WASHINGTON – The Department of Justice and the Department of Homeland Security have asked a federal immigration judge in Chicago to deport a Wisconsin man who admitted performing SS guard service during a Nazi mass killing operation in occupied Poland in 1943, Assistant Attorney General Alice S. Fisher of the Criminal Division announced today.
In a charging document filed with the immigration court, the government asserts that Josias Kumpf, 81, of Racine, Wis., served as an armed SS Death’s Head guard at Sachsenhausen Concentration Camp in Germany; at the Trawniki SS Labor Camp in Nazi-occupied Poland, where 8,000 Jewish men, women, and children were murdered in a single day as part of a mass murder operation involving 42,000 victims at three camps; and at construction sites in France at which prisoners built launching platforms for Germany’s V-1 and V-2 missiles.
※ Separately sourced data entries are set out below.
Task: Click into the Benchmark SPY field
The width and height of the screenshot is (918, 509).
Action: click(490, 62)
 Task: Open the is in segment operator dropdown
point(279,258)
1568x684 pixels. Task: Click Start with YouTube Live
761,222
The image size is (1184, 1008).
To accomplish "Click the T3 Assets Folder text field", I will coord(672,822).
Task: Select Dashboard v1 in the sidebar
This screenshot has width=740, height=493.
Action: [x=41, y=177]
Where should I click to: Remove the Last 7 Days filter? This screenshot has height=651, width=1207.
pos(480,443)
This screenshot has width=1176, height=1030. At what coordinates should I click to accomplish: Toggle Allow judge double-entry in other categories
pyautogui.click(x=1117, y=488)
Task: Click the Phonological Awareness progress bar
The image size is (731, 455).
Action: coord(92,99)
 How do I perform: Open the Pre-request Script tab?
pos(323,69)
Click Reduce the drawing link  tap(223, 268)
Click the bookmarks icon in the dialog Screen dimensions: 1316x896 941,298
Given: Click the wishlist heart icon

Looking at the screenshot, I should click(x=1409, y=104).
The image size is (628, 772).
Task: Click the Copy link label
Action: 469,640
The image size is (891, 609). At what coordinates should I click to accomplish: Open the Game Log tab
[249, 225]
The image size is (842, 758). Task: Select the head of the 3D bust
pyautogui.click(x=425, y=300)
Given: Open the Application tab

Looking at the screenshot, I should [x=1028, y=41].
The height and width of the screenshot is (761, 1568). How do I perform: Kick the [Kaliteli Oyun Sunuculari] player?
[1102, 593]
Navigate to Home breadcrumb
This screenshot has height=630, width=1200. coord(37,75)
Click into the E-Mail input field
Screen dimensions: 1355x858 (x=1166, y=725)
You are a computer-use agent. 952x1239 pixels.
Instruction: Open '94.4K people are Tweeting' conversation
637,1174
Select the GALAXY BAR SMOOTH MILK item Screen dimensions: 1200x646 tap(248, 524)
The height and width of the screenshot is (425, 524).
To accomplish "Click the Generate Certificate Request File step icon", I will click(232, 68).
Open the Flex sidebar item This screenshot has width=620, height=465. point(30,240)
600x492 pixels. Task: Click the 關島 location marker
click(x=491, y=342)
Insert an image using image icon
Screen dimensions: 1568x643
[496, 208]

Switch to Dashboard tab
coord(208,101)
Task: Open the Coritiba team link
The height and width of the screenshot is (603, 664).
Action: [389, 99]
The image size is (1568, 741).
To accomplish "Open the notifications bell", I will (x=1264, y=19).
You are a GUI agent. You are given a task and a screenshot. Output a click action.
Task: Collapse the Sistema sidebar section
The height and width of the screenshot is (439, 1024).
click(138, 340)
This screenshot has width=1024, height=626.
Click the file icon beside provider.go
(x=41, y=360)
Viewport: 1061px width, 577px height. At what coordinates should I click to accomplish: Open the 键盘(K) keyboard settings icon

“Kumpf’s confessed role in a little-known but horrific chapter of the Holocaust – the November 1943 massacre at Trawniki, Poland – makes him ineligible for the privilege of living in the United States,” said Assistant Attorney General Fisher. “We will remove him as swiftly as the legal process allows.”
Kumpf was born in the former Yugoslavia, immigrated to this country in 1956 under a program intended to benefit post-war refugees in Europe, and became a U.S. citizen in 1964. Earlier this year, the U.S. Court of Appeals unanimously affirmed a district court decision revoking Kumpf’s U.S. citizenship on the basis of his wartime Nazi service. Documents filed by the Justice Department’s Office of Special Investigations (OSI) with the immigration court state that Kumpf should be deported on the basis of the facts proved during the denaturalization case. OSI investigated Kumpf and litigated that case. In revoking Kumpf’s citizenship, the Court of Appeals quoted chilling admissions made by Kumpf to OSI in which he described his duties as a guard during the November 3, 1943, massacre at the SS labor camp at Trawniki. Kumpf explained that he “was watching them shoot some people,” that some of the victims were “still halfway alive” and “convuls[ing],” and that if a prisoner attempted escape, his instructions were to “shoot them to kill, shoot to kill.”
“The November 1943 Nazi massacres at Trawniki and other camps – carried out under the macabre code-name ‘Operation Harvest Festival’ – were among the most barbaric crimes of the Holocaust,” said OSI Director Eli M. Rosenbaum. “No one who participated in those atrocities has the slightest right to remain in this country.”
The government’s case against Kumpf is a result of OSI’s ongoing efforts to identify, investigate, and take legal action against former participants in Nazi persecution who reside in the United States. Since OSI began operations in 1979, it has won cases against 101 individuals who assisted in Nazi crimes of persecution. In addition, over 170 individuals who sought to enter the United States in recent years have been blocked from doing so as a result of OSI’s “Watchlist” program, which is enforced in cooperation with the Department of Homeland Security.
The removal case is being litigated by trial attorneys Stephen Paskey and Adam S. Fels of the Criminal Division’s Office of Special Investigations.